12 servings | Prep Time: 25 Minutes | Start to Finish: 2 Hours 5 Minutes
1 Heat oven to 350°F. Grease bottom only of 13 × 9-inch pan with shortening or cooking spray.
2 In large bowl, beat cake mix, milk, ½ cup melted butter, the eggs, 2 teaspoons cinnamon, the ginger and nutmeg with electric mixer on medium speed 2 minutes. Stir in zucchini and walnuts. Pour batter into pan.
3 Bake 35 to 40 minutes or until toothpick inserted in center comes out clean. Remove from oven to cooling rack. Cool completely, about 1 hour.

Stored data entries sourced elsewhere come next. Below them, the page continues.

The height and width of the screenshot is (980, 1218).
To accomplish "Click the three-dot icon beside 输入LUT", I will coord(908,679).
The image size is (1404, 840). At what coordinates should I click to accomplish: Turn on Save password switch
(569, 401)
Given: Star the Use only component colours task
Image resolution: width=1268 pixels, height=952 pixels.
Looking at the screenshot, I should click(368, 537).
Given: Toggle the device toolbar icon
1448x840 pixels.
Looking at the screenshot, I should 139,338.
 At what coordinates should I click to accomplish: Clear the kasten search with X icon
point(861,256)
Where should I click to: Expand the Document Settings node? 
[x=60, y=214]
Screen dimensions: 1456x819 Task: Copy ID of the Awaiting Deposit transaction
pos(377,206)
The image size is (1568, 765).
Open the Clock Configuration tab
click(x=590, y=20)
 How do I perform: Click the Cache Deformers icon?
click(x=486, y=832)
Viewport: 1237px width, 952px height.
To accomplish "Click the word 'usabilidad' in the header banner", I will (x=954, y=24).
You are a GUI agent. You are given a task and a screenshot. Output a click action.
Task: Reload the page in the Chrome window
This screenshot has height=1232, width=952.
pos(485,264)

4 In large bowl, beat cream cheese and ¼ cup softened butter with electric mixer on medium-high speed until smooth. Beat in 1 teaspoon cinnamon and the vanilla. On low speed, beat in powdered sugar until frosting is smooth and creamy. Spread frosting over cake. Cover and refrigerate any remaining cake.
1 Serving: Calories 269; Total Fat 21g (Saturated Fat 11.5g, Trans Fat 0.5g); Cholesterol 99mg; Sodium 97mg; Total Carbohydrate 18g (Dietary Fiber 1g); Protein 4g Exchanges: 1½ Starch, 2 Other Carbohydrate, 5 Fat Carbohydrate Choices: 3
Sweet Secret Zucchini typically isn’t peeled when used in baking—just go ahead and shred!
Sweet Secret Short on time? Substitute a container of cream cheese creamy ready-to-spread frosting to frost your cake.